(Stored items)
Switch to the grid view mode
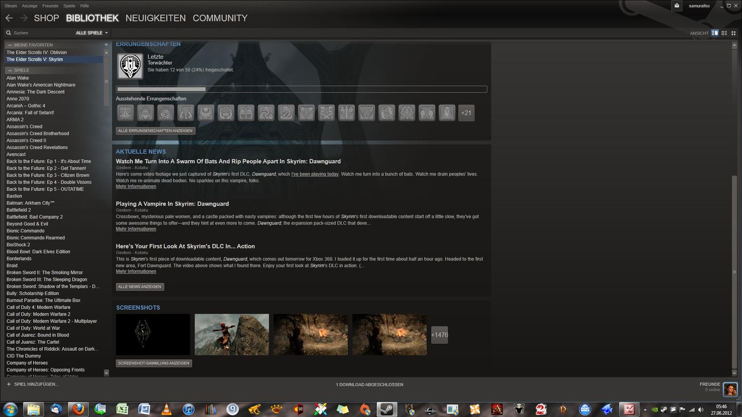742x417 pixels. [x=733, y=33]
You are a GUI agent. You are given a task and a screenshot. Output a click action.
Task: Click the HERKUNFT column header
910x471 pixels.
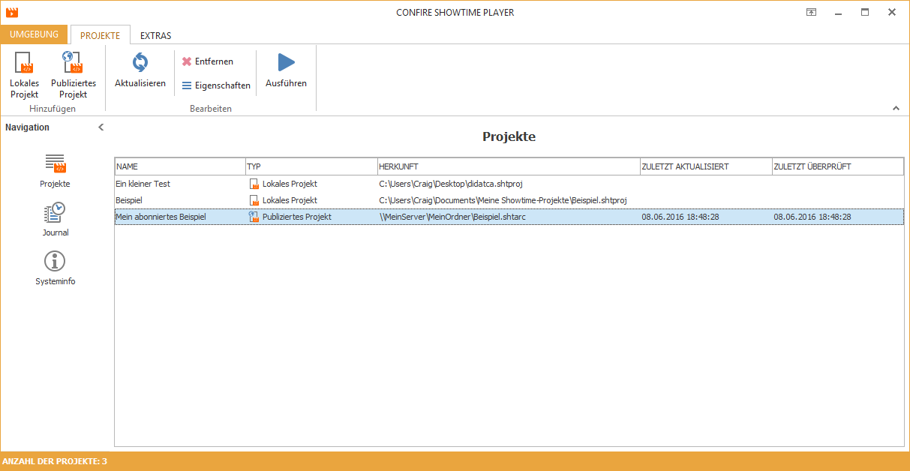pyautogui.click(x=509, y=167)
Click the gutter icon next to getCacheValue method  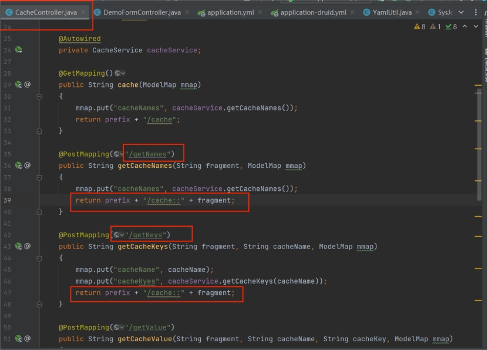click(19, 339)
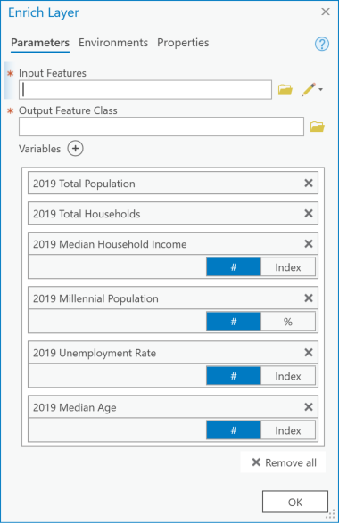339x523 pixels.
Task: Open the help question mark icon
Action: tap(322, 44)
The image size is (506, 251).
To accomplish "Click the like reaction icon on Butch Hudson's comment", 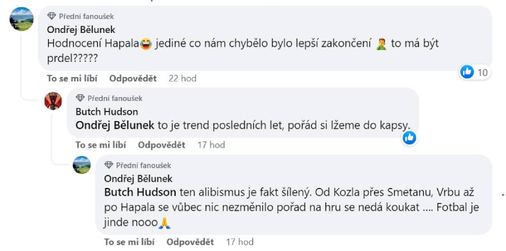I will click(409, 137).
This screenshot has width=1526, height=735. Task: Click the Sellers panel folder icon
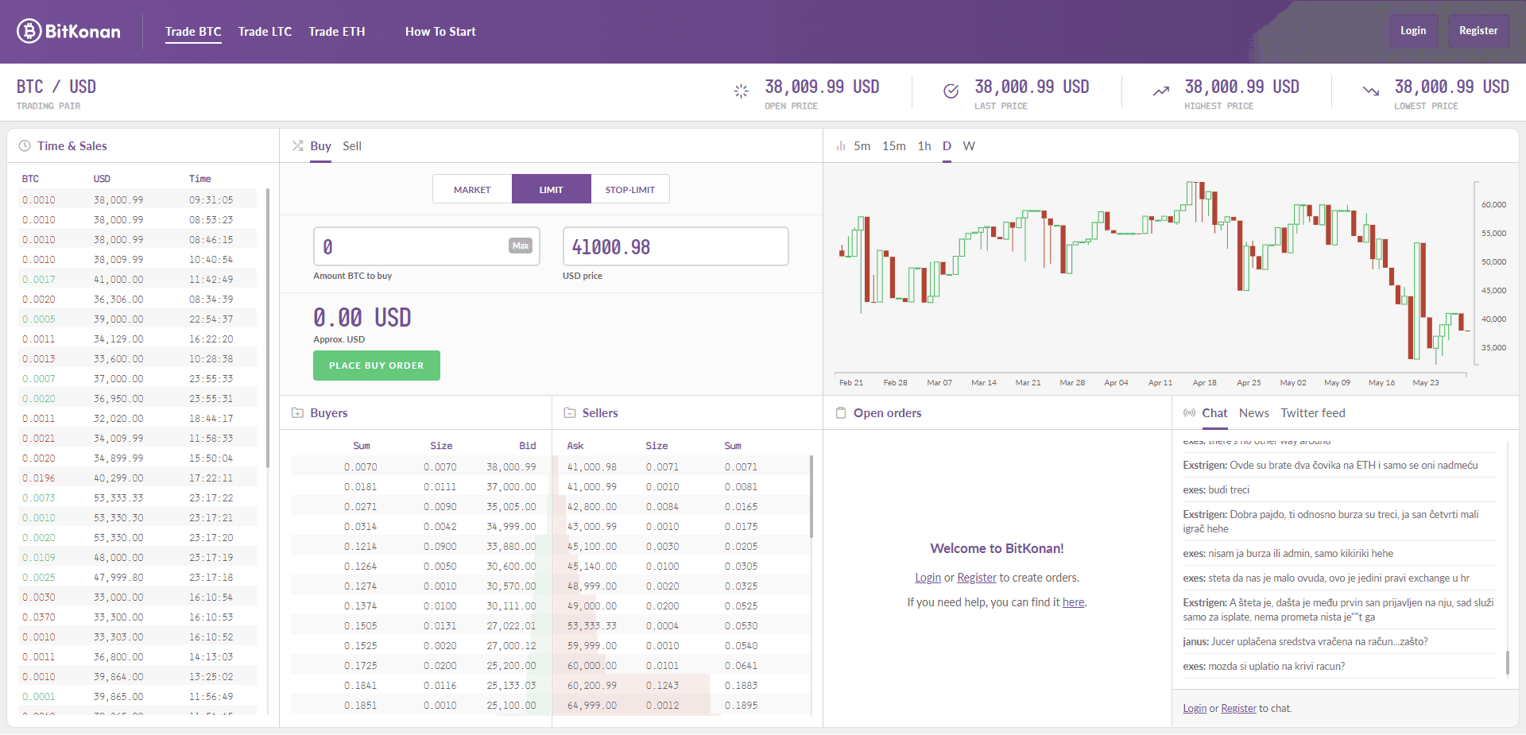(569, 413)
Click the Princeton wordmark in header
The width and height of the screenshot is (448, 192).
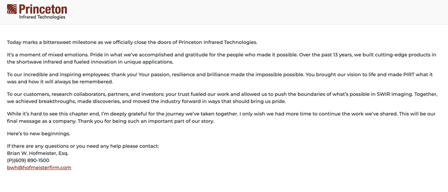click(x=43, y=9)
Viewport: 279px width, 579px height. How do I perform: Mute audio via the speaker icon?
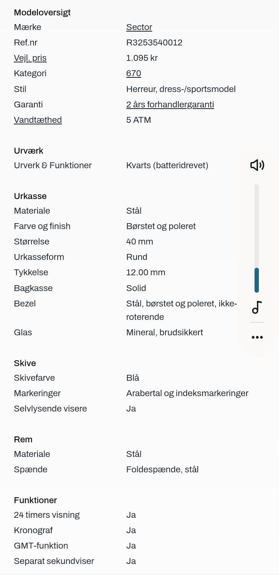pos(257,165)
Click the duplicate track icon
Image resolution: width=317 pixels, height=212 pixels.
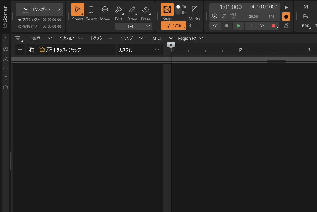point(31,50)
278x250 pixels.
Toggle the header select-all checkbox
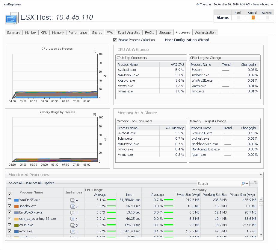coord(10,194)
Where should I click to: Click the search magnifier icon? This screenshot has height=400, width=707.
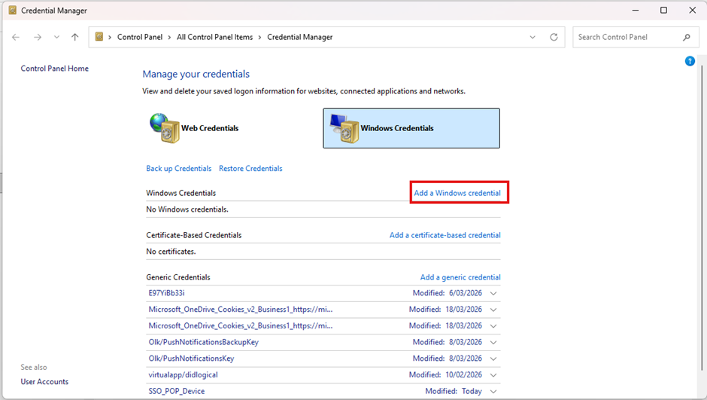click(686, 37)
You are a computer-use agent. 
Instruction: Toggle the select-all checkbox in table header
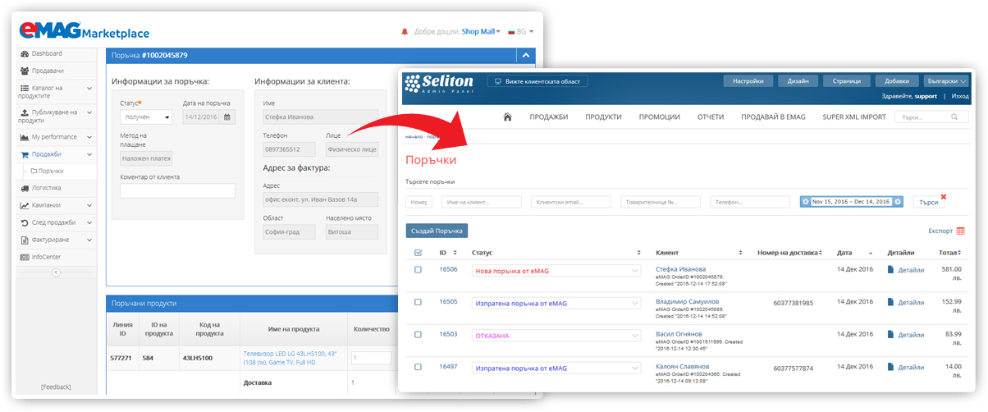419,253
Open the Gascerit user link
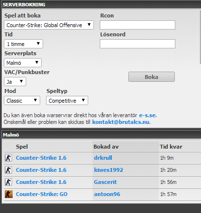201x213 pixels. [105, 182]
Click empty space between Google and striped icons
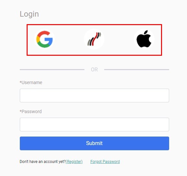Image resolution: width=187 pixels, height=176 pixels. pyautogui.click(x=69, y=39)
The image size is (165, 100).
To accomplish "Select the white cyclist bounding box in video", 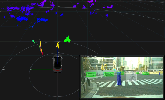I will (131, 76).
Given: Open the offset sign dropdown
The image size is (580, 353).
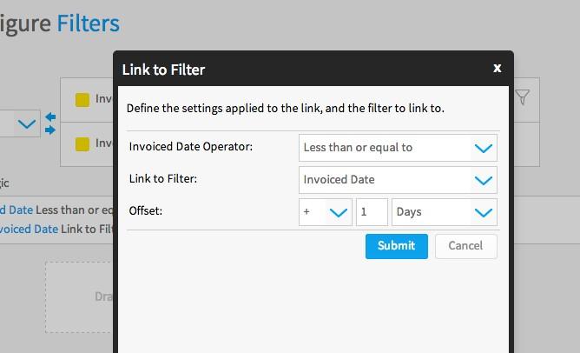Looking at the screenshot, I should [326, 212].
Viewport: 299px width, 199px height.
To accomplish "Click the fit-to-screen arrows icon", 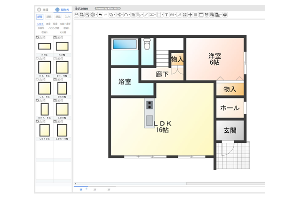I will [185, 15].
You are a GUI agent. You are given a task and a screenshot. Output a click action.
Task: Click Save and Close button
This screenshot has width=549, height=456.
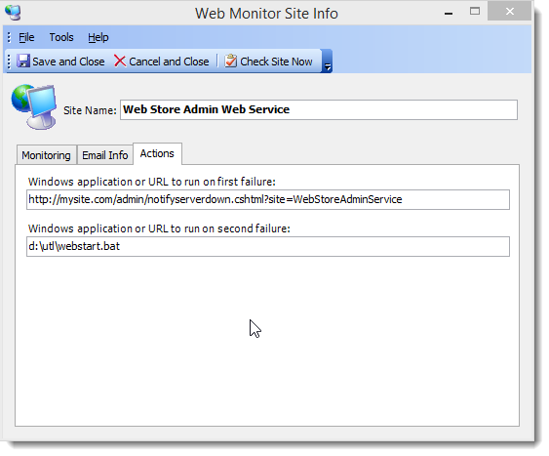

◆ Task to complete: Return the lines above from the one with "278x250 pixels." through the one with "The image size is (165, 100).", verbatim and nothing else. Omit every picture.

◆ Answer section:
278x250 pixels.
Toggle the header select-all checkbox
coord(10,194)
Where should I click to: Click the search magnifier icon? This screenshot has height=400, width=707.
click(686, 37)
You are a computer-use agent. 
Instruction: Toggle the select-all checkbox in table header
419,253
Open the Gascerit user link
201x213 pixels. [105, 182]
Click empty space between Google and striped icons
Image resolution: width=187 pixels, height=176 pixels. pyautogui.click(x=69, y=39)
The image size is (165, 100).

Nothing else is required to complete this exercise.